3. Description of the Approach

As said before, the approach relies on the use of models and frameworks for developing component-based applications. The main ideas are that applications are modeled by means of a component-based modeling language, following MDSD principles, while the concrete platform details are provided by a component-based software framework. In this work, we use specifically the component diagram semantics of UML 2 [41], though any modeling language could be used to describe applications, as long as it provides the primitives required to model component-based applications.

At the same time, frameworks are semicomplete application skeletons that offer (i) a common software infrastructure and run-time support for a range of applications that share some requirements and (ii) concrete software extension points (normally entitled “hot-spots,” that use mechanisms like class inheritance, object composition or subscription, etc.) where the user has to add the application-specific code. Frameworks can be designed to ease the creation of any kind of software application, such as graphical interfaces (well-known examples are Java Swing or Qt (Qt homepage: http://qt-project.org/) frameworks), communication middleware (like ICE (ICE homepage: http://www.zeroc.com/ice.html) or ACE (ACE homepage: http://www.dre.vanderbilt.edu/~schmidt/ACE.html)), and so forth. Particularly, we are interested in the use of component frameworks, that is, frameworks that support the concept of component as a unit of architectural design and composition, independently of the way they are finally implemented (classes, functions, etc.). Examples of component frameworks are the Open Services Gateway Initiative (OSGi) [35] and Enterprise Java Beans (EJB) (EJB homepage: http://www.oracle.com/technetwork/java/index-jsp-140203.html), to mention but just a few.
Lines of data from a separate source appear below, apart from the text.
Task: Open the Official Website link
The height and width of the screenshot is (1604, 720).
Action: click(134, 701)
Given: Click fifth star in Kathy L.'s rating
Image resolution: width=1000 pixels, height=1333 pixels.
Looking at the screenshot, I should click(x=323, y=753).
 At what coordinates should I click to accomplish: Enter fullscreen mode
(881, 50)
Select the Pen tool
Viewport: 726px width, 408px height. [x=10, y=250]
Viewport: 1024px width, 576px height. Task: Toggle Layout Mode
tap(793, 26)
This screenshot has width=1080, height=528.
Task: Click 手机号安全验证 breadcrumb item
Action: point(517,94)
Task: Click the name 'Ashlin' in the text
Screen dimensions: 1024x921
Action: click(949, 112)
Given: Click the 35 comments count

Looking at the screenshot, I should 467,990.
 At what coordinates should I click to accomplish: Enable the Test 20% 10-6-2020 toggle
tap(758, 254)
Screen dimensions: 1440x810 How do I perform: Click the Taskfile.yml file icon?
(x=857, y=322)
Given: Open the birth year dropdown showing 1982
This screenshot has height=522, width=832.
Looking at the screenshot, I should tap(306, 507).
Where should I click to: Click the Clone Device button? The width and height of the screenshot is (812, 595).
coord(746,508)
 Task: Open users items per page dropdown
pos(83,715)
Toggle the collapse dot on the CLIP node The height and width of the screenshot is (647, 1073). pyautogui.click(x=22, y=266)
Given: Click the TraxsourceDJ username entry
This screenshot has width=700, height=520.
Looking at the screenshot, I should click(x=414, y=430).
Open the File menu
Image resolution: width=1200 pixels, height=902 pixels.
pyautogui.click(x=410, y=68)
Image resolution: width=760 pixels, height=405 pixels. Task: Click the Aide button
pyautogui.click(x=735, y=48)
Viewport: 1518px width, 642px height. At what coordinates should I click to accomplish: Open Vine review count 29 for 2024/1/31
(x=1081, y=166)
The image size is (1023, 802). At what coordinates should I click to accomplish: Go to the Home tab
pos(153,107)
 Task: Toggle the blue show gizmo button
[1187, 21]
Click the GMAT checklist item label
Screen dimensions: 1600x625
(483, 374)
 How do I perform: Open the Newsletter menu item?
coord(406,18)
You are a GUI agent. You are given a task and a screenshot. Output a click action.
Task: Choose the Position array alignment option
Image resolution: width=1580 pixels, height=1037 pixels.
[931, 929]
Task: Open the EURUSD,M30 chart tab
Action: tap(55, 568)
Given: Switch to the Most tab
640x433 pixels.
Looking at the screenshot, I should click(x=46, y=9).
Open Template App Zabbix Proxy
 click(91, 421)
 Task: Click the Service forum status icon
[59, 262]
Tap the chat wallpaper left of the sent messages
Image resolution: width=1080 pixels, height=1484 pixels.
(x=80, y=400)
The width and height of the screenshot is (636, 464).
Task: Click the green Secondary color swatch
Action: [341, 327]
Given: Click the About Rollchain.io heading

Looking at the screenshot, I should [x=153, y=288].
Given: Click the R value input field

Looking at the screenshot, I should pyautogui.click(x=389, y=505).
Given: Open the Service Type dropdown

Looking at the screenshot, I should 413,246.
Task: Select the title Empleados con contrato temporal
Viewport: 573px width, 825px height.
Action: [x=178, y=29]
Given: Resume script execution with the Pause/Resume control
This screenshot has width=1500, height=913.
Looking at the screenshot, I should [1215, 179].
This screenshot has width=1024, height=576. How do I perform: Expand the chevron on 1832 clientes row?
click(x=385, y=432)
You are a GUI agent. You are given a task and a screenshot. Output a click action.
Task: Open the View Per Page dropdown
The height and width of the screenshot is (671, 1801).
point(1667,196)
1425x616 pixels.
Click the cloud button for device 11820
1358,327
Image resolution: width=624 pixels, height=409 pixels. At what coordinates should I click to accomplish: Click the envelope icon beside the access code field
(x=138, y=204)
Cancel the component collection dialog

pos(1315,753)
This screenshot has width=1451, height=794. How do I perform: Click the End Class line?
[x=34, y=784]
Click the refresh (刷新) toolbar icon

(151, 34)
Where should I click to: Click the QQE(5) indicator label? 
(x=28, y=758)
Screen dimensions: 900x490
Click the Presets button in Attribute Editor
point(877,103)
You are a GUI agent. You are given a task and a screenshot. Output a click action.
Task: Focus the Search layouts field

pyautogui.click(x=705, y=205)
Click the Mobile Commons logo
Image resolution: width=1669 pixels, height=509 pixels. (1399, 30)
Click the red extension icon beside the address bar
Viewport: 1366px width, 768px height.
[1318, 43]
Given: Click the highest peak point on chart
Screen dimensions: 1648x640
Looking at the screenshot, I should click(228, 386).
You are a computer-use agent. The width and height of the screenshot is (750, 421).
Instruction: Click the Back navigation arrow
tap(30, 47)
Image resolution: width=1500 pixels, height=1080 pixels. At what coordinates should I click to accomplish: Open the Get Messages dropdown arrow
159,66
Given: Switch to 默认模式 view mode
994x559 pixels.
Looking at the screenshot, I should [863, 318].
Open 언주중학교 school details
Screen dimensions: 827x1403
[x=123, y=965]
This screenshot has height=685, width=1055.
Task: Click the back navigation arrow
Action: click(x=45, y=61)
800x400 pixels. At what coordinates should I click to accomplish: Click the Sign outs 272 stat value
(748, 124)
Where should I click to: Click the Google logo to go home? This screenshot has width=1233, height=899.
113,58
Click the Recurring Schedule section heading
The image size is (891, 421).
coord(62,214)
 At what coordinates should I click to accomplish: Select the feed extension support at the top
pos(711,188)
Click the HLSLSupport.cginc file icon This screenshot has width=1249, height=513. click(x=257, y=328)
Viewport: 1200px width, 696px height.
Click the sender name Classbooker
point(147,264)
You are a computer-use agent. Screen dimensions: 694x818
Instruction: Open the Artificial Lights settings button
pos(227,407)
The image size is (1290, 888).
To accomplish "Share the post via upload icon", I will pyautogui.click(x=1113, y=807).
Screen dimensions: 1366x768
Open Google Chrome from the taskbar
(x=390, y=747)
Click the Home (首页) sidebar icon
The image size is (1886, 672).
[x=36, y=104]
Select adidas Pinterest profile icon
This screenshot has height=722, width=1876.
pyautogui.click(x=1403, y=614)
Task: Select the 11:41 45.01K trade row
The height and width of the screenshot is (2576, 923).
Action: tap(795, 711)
A set of model transformations complete the approach by generating the code required to instantiate the target framework’s “hot-spots” from the input model. For instance, if the framework provides a base class for implementing components (class “Component”), the transformation will generate a class skeleton that inherits from “Component” for each component in the input model. The user has to complete the generated classes with the code that implements the component specific functionality afterwards.

In the proposal, the application code is organized and partitioned into three groups, namely, (C1) code supplied by the implementation support in accordance with domain requirements, (C2) code that provides an OO implementation of the CBSE concepts and the framework “hot-spots,” and (C3) code that provides the application-specific code. These code groups were defined by us because they help us provide advice on how to develop a new framework and reason about the proposal. But they are generally developed by members of the development team that play different roles and are not always identifiable in each and every use of the proposal. Before fully describing the proposal, we will outline some previous background that justifies it.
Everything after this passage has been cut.